_The exercise_.
Copy the entries below verbatim, from the line with "Click the Fragplace perfume bottle logo icon" to the line with "Action: (x=58, y=148)", and leave out everything outside that range.

* * *

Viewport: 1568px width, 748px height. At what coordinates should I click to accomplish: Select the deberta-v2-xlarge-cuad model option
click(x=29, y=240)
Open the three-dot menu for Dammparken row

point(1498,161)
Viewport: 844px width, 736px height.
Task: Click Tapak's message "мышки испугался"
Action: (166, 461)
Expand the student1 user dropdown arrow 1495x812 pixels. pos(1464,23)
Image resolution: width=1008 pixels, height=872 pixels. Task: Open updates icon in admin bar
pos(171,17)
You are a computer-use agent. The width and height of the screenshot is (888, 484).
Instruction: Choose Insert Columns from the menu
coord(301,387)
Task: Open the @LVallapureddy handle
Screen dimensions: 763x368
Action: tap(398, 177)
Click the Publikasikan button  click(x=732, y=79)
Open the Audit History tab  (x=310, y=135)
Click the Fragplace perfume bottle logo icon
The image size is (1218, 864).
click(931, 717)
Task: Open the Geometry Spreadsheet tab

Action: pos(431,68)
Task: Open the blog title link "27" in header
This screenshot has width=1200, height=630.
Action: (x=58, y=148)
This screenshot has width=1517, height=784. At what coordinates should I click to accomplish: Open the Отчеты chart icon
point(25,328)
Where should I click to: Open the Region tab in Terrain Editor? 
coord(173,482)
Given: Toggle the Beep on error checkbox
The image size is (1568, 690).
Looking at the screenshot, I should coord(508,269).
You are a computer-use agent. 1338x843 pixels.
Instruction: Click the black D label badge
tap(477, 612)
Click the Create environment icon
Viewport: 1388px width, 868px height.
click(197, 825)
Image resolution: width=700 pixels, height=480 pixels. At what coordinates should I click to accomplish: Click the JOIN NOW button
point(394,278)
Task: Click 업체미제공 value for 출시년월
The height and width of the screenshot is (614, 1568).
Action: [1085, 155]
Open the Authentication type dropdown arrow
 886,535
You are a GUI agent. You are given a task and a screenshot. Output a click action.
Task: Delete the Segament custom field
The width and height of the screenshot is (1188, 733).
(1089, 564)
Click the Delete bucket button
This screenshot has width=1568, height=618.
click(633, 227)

* * *

_Exercise answer_.
Click the Fragplace perfume bottle logo icon
The image size is (1218, 864).
click(931, 717)
Task: Open the Geometry Spreadsheet tab

Action: pos(431,68)
Task: Open the blog title link "27" in header
This screenshot has width=1200, height=630.
Action: (x=58, y=148)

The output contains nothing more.